Oregon House lawmakers passed building codes for so-called tiny houses on Tuesday, despite concern from officials that the codes may provide for substandard safety conditions.
House Bill 2737 passed 43-16 and now heads to the Senate for consideration. The bill would require the state Department of Consumer and Business Services to adopt specialty building codes for prefabricated and site-built homes that are less than 400 square feet.
Bill author Rep. Janelle Bynum, D-Clackamas, said the bill is intended to streamline building requirements for tiny homes. Those homes could have a "real impact" on Oregon's housing shortage, she said, if used to give shelter to homeless or low-income people.
Rep. Greg Barreto, R-Cove, who co-authored the bill with Bynum, said he supports the tiny house building requirements because they may benefit businesses that construct the small dwellings.
Tom Bowerman, a proponent of the bill representing Eugene-based tiny house community SquareOne Villages, told lawmakers during committee hearings that standardizing tiny home building codes could cut down on "illegal bootleg construction projects."
But the plan was not without its detractors.
Mark Long, Oregon's building codes administrator, opposed the bill, saying in committee testimony that it "eliminates certain fire safety requirements." Long said officials have concerns about how fires may ignite or spread within a tiny house, which has not been widely studied, and fire hazards presented by loft-style sleeping spaces.

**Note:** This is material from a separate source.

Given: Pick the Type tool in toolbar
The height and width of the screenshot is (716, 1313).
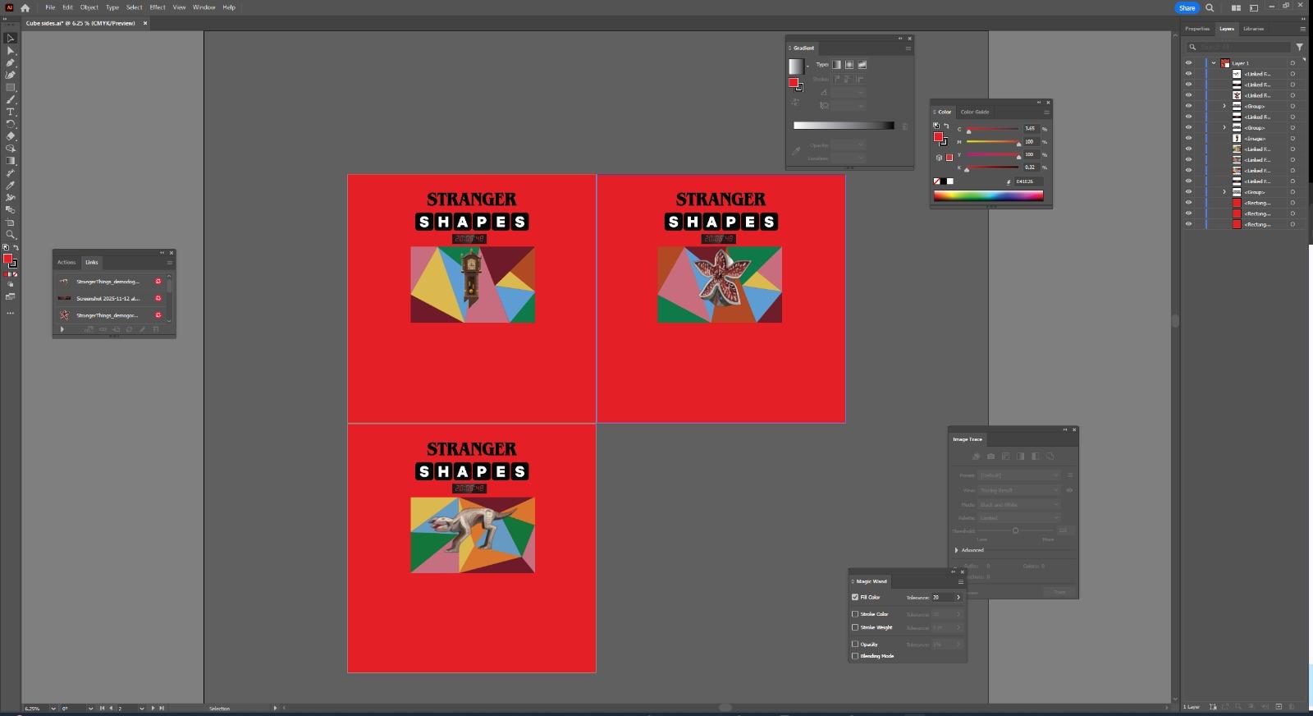Looking at the screenshot, I should 11,112.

"Occupants may be incapacitated in a small house loft space before fire alarms sound," he said.
Long said he also has concerns over whether the proposed codes had been vetted enough, were based on solid reasoning and if they would withstand a legal challenge.
With his testimony, Long included an email from Katharine Lozano, a senior assistant attorney general with the Oregon Department of Justice, who said the state faces "significant tort risk" over the building codes.Because state officials dispute whether the proposed codes are safe, there could already exist a "case for negligence" if someone is injured while living in a tiny house constructed under codes approved through HB 2737, Lozano wrote.
She said that because residents of tiny homes are often low-income and tiny homes may have "lower safety standards" than other dwellings under HB 2737, there could be a case that the law violates the Oregon Constitution's equal protection clause.
Oregon has a statewide building code enforced by local governments. The building codes establish minimum building requirements that contractors can exceed, but cities and counties cannot require stricter codes on their own.